═══ Exercise data ═══

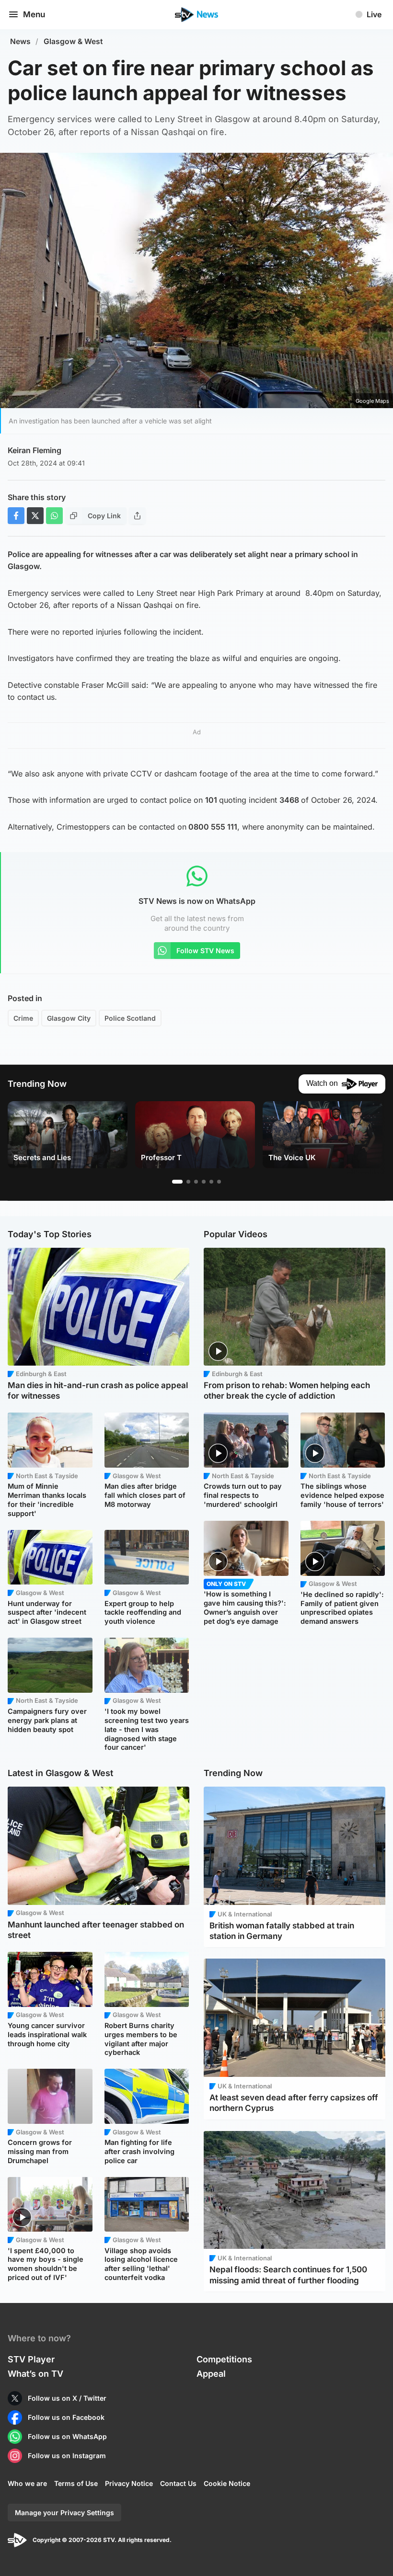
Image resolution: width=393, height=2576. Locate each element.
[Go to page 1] (177, 1182)
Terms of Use (76, 2483)
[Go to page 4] (204, 1182)
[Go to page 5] (211, 1182)
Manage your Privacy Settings (64, 2512)
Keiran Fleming (34, 450)
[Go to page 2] (188, 1182)
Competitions (224, 2359)
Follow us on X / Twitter (67, 2398)
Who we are (27, 2483)
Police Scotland (130, 1018)
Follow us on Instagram (67, 2455)
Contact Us (178, 2483)
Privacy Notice (129, 2483)
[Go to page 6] (219, 1182)
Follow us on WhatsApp (67, 2436)
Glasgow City (69, 1018)
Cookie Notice (227, 2483)
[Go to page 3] (196, 1182)
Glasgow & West (73, 41)
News (20, 41)
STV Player (31, 2359)
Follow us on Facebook (66, 2417)
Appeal (211, 2374)
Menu (34, 14)
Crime (23, 1018)
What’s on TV (35, 2374)
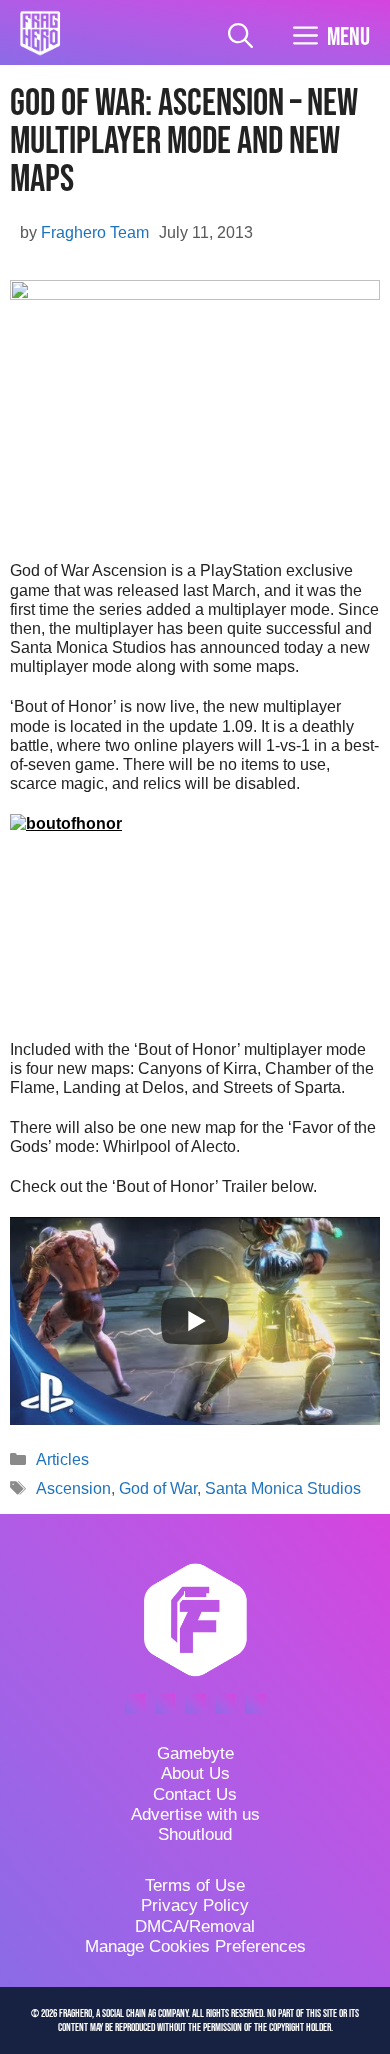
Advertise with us (195, 1814)
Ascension (73, 1488)
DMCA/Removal (195, 1926)
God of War (158, 1488)
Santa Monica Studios (283, 1488)
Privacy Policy (195, 1905)
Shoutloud (195, 1834)
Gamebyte (195, 1753)
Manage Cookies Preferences (195, 1946)
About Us (195, 1773)
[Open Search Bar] (240, 37)
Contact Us (195, 1794)
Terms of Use (195, 1885)
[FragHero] (40, 33)
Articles (62, 1459)
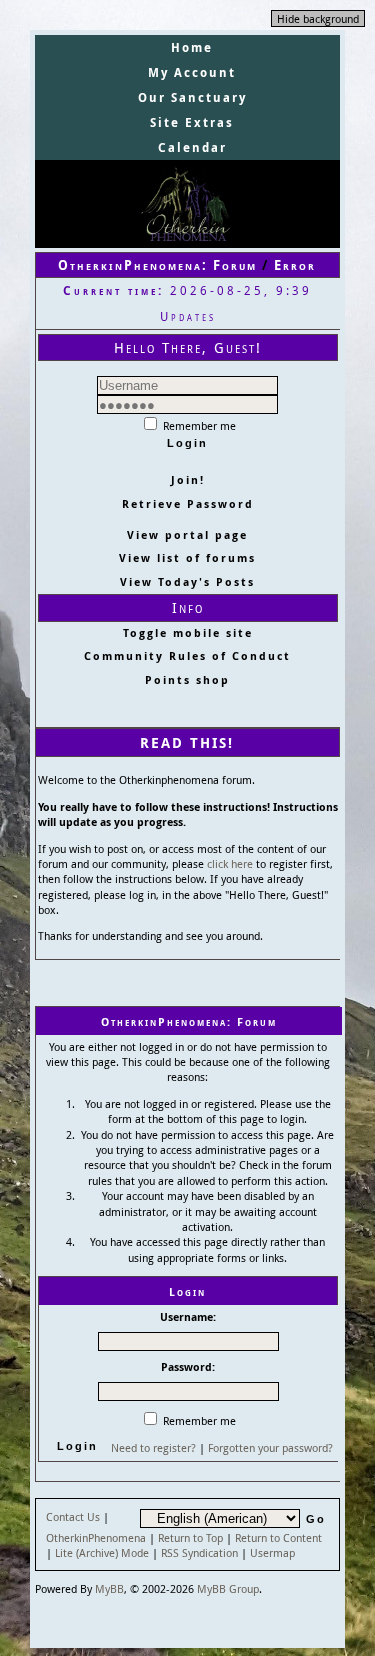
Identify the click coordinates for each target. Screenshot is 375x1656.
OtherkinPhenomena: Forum (157, 265)
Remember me (198, 425)
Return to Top (190, 1537)
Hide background (318, 18)
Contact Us (73, 1516)
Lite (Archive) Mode (102, 1552)
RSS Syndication (199, 1552)
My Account (192, 72)
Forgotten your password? (270, 1447)
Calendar (192, 147)
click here (230, 863)
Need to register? (153, 1447)
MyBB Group (228, 1588)
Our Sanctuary (192, 97)
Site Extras (192, 122)
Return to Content (278, 1537)
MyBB (109, 1588)
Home (192, 47)
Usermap (272, 1552)
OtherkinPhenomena (96, 1537)
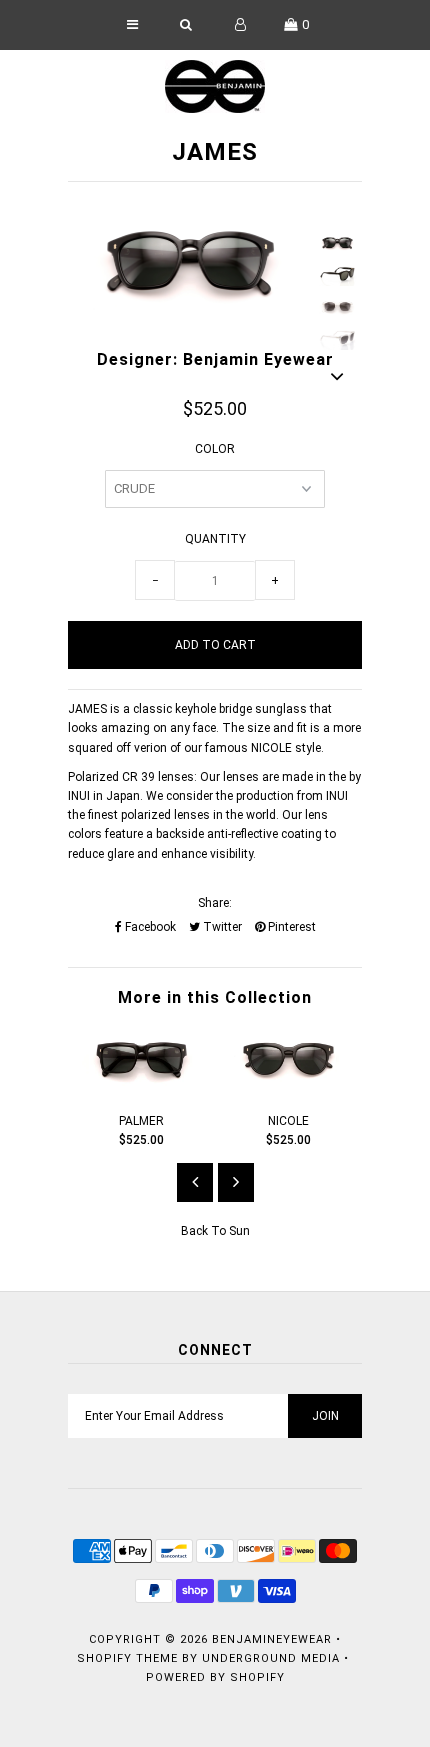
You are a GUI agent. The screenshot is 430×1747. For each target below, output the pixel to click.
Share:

═══

* What to work on *
The reply should hold the entries above from the line with "Contact Us (178, 2483)" to the line with "My Account (192, 72)", duplicated exactly, pictures excluded.

* Exercise output *
Contact Us (178, 2483)
Privacy Notice (129, 2483)
[Go to page 6] (219, 1182)
Follow us on WhatsApp (67, 2436)
Glasgow City (69, 1018)
Cookie Notice (227, 2483)
[Go to page 3] (196, 1182)
Glasgow & West (73, 41)
News (20, 41)
STV Player (31, 2359)
Follow us on Facebook (66, 2417)
Appeal (211, 2374)
Menu (34, 14)
Crime (23, 1018)
What’s on TV (35, 2374)
Advertise with us (195, 1814)
Ascension (73, 1488)
DMCA/Removal (195, 1926)
God of War (158, 1488)
Santa Monica Studios (283, 1488)
Privacy Policy (195, 1905)
Shoutloud (195, 1834)
Gamebyte (195, 1753)
Manage Cookies Preferences (195, 1946)
About Us (195, 1773)
[Open Search Bar] (240, 37)
Contact Us (195, 1794)
Terms of Use (195, 1885)
[FragHero] (40, 33)
Articles (62, 1459)
Identify the click coordinates for each target. Screenshot is 375x1656.
OtherkinPhenomena: Forum (157, 265)
Remember me (198, 425)
Return to Top (190, 1537)
Hide background (318, 18)
Contact Us (73, 1516)
Lite (Archive) Mode (102, 1552)
RSS Syndication (199, 1552)
My Account (192, 72)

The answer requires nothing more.